▶ [PROBLEM DETAILS] Give the total number of lines in the data below that include "will", and nothing else.

▶ [PROVIDED RECORDS]
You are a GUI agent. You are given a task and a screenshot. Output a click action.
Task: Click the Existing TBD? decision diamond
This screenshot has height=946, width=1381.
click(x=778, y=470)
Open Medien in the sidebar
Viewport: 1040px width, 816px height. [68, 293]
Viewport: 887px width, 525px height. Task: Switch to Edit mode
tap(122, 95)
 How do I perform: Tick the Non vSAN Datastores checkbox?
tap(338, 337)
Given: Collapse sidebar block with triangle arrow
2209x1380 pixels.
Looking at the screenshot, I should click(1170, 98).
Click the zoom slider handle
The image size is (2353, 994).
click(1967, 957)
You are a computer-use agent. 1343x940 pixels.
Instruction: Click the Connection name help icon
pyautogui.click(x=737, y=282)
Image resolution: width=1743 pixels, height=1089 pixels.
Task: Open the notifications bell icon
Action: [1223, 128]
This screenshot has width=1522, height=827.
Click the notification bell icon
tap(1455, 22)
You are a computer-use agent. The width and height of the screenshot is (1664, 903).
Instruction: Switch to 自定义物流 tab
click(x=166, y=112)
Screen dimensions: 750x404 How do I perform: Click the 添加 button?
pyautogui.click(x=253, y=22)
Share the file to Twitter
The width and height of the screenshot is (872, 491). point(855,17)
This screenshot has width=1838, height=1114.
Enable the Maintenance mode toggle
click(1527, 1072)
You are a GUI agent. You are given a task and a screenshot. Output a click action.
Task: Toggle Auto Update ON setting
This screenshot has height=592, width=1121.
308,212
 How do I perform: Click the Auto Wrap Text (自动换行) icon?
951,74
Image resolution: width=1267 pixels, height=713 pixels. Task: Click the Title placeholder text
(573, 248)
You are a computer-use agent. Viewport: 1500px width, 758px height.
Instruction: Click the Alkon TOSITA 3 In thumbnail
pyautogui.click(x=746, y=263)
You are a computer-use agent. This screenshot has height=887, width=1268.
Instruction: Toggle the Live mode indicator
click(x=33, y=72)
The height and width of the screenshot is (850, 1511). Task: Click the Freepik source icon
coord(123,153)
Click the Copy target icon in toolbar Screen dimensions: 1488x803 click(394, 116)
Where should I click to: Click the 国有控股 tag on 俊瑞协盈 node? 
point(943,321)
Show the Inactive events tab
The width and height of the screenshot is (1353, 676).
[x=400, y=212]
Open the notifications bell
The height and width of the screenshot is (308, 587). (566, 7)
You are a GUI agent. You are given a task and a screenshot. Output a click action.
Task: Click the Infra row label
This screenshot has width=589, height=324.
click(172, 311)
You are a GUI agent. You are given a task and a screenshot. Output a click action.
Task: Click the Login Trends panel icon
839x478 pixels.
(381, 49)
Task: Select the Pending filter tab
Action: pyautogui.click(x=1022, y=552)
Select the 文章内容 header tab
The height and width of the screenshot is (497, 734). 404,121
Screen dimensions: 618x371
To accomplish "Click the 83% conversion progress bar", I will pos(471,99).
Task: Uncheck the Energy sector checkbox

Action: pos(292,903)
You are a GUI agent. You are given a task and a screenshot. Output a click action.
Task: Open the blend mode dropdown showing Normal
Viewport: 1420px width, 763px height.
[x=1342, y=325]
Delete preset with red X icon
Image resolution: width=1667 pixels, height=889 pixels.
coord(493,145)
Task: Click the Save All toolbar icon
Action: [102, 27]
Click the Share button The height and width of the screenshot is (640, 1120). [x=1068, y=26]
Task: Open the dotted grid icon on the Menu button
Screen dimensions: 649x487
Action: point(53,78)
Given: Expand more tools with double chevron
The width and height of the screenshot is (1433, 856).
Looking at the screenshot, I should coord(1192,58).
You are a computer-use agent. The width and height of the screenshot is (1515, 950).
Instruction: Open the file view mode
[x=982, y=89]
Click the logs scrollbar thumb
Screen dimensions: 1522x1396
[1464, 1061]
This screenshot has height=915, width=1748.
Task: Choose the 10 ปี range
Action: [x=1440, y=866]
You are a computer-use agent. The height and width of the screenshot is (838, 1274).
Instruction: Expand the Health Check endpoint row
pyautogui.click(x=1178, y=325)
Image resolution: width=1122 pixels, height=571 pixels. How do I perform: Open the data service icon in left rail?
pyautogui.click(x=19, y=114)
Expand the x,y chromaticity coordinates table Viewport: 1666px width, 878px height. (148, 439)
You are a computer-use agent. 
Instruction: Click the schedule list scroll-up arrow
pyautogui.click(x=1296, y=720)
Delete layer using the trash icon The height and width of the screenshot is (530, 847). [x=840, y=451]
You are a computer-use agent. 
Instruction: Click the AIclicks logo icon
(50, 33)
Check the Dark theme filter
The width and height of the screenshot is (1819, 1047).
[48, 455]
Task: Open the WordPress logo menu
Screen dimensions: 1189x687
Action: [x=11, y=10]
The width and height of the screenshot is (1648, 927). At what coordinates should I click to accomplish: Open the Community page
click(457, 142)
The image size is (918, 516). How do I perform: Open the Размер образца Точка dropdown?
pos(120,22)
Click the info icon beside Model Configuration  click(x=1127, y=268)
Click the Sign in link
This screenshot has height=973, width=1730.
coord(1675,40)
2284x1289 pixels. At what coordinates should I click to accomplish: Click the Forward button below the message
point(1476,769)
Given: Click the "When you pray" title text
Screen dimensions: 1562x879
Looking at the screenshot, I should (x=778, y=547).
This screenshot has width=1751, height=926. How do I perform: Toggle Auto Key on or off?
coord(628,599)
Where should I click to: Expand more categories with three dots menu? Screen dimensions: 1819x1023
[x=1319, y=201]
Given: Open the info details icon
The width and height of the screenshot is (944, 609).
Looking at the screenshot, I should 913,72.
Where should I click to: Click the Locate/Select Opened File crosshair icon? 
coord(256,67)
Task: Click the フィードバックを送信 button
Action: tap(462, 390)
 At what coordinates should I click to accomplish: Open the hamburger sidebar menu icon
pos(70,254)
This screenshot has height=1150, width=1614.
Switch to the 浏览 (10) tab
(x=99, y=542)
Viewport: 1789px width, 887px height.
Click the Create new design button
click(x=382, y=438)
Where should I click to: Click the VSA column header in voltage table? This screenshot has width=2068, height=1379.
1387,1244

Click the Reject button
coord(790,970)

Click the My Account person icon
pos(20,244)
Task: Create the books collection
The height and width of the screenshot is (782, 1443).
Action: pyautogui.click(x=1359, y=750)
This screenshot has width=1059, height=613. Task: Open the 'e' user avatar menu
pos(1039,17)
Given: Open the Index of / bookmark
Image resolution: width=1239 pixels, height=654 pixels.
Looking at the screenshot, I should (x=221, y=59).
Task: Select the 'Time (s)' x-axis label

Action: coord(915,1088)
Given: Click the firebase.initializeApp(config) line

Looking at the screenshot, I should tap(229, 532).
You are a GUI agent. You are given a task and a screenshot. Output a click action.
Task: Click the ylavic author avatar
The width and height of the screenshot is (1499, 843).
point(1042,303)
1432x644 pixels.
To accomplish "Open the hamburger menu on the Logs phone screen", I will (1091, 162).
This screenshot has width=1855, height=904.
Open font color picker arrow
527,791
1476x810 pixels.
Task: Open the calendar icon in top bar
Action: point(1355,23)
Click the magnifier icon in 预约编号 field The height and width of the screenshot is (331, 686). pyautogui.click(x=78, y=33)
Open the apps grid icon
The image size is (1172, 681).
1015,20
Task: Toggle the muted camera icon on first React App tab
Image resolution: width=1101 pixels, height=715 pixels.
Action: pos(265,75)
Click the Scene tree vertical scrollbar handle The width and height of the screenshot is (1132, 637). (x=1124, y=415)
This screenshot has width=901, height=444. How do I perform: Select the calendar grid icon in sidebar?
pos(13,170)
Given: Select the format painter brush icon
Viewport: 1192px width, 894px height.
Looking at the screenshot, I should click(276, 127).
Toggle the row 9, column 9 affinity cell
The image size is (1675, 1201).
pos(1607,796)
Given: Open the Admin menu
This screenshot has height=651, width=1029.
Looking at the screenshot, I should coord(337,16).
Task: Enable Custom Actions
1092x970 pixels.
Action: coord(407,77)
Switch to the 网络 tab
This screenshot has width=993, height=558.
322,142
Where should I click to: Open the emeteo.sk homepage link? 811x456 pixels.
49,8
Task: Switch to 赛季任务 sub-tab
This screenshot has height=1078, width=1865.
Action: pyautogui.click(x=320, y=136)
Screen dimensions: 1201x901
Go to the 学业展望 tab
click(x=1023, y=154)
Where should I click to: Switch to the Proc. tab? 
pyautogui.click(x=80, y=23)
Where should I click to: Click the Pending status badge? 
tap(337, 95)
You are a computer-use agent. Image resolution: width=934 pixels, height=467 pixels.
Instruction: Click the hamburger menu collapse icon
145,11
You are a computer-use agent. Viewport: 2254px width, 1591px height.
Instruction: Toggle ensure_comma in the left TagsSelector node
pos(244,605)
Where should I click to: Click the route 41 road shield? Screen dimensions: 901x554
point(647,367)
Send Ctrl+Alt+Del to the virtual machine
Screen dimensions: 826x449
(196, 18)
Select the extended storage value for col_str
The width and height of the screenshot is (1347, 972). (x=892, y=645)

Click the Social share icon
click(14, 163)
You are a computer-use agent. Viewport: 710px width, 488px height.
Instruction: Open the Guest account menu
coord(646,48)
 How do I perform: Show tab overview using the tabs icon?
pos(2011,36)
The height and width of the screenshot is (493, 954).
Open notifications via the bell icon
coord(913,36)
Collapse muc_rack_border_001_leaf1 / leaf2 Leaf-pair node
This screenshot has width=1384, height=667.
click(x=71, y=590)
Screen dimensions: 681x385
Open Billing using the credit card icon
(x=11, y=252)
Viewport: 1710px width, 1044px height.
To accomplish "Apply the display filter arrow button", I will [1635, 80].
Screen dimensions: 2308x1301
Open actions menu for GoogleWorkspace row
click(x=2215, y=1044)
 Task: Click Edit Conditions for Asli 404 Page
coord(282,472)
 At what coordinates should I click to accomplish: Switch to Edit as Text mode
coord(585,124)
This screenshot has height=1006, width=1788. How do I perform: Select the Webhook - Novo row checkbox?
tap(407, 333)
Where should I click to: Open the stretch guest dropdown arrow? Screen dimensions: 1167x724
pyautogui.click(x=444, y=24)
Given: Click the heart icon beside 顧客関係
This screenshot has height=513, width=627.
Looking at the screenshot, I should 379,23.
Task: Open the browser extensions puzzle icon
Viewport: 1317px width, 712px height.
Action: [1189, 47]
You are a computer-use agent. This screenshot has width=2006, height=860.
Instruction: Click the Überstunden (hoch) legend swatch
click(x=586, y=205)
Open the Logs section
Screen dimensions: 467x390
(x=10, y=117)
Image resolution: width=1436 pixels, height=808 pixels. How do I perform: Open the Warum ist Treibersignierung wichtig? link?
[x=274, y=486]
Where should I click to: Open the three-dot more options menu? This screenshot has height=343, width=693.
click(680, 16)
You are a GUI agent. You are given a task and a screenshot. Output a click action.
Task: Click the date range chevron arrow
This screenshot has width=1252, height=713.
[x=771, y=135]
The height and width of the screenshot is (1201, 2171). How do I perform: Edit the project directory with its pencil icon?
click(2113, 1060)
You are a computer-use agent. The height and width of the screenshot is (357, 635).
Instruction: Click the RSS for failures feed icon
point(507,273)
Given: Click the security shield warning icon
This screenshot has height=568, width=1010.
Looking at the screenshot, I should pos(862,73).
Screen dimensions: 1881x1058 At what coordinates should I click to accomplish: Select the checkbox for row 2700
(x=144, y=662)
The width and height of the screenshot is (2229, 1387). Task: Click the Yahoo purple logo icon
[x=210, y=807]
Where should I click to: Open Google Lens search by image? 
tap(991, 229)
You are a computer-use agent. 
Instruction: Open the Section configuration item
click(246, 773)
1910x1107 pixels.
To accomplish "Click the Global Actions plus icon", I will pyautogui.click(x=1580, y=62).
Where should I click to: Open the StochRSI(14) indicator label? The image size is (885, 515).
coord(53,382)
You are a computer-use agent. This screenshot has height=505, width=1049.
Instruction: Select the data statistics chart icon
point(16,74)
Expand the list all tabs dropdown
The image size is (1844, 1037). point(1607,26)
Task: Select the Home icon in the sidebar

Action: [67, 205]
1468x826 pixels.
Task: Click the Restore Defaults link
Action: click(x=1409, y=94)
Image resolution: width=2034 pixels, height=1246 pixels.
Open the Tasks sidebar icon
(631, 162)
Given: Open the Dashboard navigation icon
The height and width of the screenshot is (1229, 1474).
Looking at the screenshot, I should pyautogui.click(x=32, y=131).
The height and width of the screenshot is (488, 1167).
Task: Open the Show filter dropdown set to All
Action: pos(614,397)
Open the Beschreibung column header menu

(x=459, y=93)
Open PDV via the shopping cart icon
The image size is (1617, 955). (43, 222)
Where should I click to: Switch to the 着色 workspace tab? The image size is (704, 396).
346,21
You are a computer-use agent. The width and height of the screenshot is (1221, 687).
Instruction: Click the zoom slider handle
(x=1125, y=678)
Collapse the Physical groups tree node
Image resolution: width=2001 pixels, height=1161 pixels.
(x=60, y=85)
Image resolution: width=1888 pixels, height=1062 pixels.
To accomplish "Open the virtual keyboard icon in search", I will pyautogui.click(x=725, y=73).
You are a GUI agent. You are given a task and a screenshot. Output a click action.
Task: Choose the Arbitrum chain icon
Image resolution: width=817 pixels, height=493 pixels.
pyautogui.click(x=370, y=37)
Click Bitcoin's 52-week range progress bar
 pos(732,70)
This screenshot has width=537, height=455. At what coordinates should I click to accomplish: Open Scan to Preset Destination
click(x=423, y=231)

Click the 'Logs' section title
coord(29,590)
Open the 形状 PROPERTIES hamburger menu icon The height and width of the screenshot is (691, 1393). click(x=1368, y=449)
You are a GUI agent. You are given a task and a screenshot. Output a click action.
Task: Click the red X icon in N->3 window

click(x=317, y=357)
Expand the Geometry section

▶ [RESPONSE TO THE TASK] 5